Can 99213 and 99223 billed together

Ans: Two E&M Can not be bill together.

Solution: If the two codes billed, then we need to Write/off for the unpaid CPT. Consultations, critical care, procedures, diagnostic services, and any other non-E/M service cannot be billed as shared visits. Which E/M services can be billed as a shared visit? Most common: New patient visits, established patient visits (follow-up visits), initial hospital visits, subsequent hospital visits, prolonged services, emergency department E/M services.



Can the SG modifier be used on a ub04

Ans :  No. You still use the SG modifier with all payors except Medicare (unless otherwise stated in your contract). Of course, if you are billing on a UB04 you shouldn't need the SG mod. But you still might use it just in case.

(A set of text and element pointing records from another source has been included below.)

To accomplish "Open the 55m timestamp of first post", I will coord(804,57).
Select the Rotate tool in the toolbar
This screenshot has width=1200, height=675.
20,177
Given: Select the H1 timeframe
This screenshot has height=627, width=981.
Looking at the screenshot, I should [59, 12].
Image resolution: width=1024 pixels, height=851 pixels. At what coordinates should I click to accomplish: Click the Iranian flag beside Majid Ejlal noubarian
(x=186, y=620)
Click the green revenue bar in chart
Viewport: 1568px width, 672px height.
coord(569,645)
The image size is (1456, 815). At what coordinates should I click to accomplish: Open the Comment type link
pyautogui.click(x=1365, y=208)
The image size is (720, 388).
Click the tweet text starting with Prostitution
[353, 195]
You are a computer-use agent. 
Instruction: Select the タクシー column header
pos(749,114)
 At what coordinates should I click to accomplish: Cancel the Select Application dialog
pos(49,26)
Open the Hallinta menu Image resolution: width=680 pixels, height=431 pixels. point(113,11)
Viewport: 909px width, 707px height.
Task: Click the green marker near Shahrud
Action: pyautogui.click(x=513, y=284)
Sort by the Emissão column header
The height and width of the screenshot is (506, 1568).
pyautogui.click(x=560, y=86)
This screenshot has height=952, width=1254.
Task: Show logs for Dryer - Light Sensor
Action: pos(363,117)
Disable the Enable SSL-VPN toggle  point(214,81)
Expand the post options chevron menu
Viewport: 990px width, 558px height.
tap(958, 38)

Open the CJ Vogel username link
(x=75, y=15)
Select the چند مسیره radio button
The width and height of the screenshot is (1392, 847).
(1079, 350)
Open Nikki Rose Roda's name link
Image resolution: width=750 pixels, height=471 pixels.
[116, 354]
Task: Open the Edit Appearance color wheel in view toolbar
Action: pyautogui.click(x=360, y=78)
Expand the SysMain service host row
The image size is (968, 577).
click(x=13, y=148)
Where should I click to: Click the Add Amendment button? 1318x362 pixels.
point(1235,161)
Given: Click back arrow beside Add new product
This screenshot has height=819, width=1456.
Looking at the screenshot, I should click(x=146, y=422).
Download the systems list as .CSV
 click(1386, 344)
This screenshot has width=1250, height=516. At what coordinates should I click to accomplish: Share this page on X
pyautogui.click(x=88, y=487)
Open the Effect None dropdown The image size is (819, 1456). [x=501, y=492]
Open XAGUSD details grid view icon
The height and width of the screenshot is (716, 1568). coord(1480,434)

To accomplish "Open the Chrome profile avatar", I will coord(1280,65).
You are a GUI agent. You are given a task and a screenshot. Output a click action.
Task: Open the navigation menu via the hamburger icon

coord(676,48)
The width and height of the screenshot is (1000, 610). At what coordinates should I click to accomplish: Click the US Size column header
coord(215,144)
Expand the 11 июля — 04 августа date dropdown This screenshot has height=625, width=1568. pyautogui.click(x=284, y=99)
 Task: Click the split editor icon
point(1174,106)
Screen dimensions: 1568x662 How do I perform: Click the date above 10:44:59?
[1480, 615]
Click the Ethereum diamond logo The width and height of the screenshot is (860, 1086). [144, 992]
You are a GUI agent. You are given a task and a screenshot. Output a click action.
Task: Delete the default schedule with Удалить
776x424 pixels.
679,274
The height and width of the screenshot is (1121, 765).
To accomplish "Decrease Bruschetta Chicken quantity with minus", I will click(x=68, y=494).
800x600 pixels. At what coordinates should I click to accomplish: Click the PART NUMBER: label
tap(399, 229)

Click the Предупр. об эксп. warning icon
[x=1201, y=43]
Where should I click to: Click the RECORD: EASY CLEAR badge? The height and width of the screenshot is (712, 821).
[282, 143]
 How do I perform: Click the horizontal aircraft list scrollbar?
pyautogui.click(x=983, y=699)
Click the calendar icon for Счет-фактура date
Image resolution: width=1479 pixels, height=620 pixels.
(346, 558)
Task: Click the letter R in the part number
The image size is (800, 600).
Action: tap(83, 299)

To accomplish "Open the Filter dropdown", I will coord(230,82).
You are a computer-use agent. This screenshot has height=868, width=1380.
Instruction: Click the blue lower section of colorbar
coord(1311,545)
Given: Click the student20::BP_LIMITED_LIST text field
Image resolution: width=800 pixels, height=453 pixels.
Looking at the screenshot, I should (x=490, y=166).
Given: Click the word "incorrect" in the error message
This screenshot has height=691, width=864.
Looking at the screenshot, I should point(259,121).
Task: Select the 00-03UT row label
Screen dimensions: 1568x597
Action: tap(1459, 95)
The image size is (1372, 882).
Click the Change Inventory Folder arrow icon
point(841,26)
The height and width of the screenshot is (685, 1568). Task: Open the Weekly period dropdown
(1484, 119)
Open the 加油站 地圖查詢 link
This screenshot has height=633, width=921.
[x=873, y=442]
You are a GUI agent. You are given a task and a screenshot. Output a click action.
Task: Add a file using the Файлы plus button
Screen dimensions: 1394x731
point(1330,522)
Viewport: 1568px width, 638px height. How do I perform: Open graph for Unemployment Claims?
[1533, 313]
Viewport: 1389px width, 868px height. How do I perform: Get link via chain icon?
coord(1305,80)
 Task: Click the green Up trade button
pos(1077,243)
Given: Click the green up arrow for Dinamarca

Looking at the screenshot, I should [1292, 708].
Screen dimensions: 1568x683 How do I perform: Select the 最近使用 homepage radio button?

Note : SG — ASC facility service
For dates of service through Dec. 31, 2007, ASCs needed to use the -SG modifier on each CPT code billed on claims filed to Medicare. The changes to the Medicare program for ASCs now has Medicare requiring that, for dates of service starting Jan. 1, 2008, that ASCs are not to use the -SG modifier. This modifier may still be required by some payors on claims filed on CMS-1500 claim forms (such as Medicaid claims, if required). You should continue using –SG for payors who have previously required its use until they direct you to do otherwise. It is  not  necessary to use the -SG modifier on codes listed on claims filed on UB-04 claim forms going to other payors unless the payor requires its use. Do not use the –SG modifier on HCPCS codes billed for implants for radiology codes unless otherwise directed by the payor.


Can modifier 51 DME

Ans : No.

Note : Covered Modifier -51 designates the performance of multiple procedures, other than evaluation and management services, indicating an additional service or procedure has been performed.

Non Covered : Modifier -51 will not be accepted with evaluation and management services. If used, the claim for services will not be allowed. Response will be; “Invalid Modifier/Procedure Combination.”



Can anesthesia code a 22 modifier

Ans : No.

Note : Modifier 22 is not applicable in hospital ASC or hospital outpatient facilities in accordance with CPT modifiers approved for ambulatory surgery center (ASC) outpatient hospital use.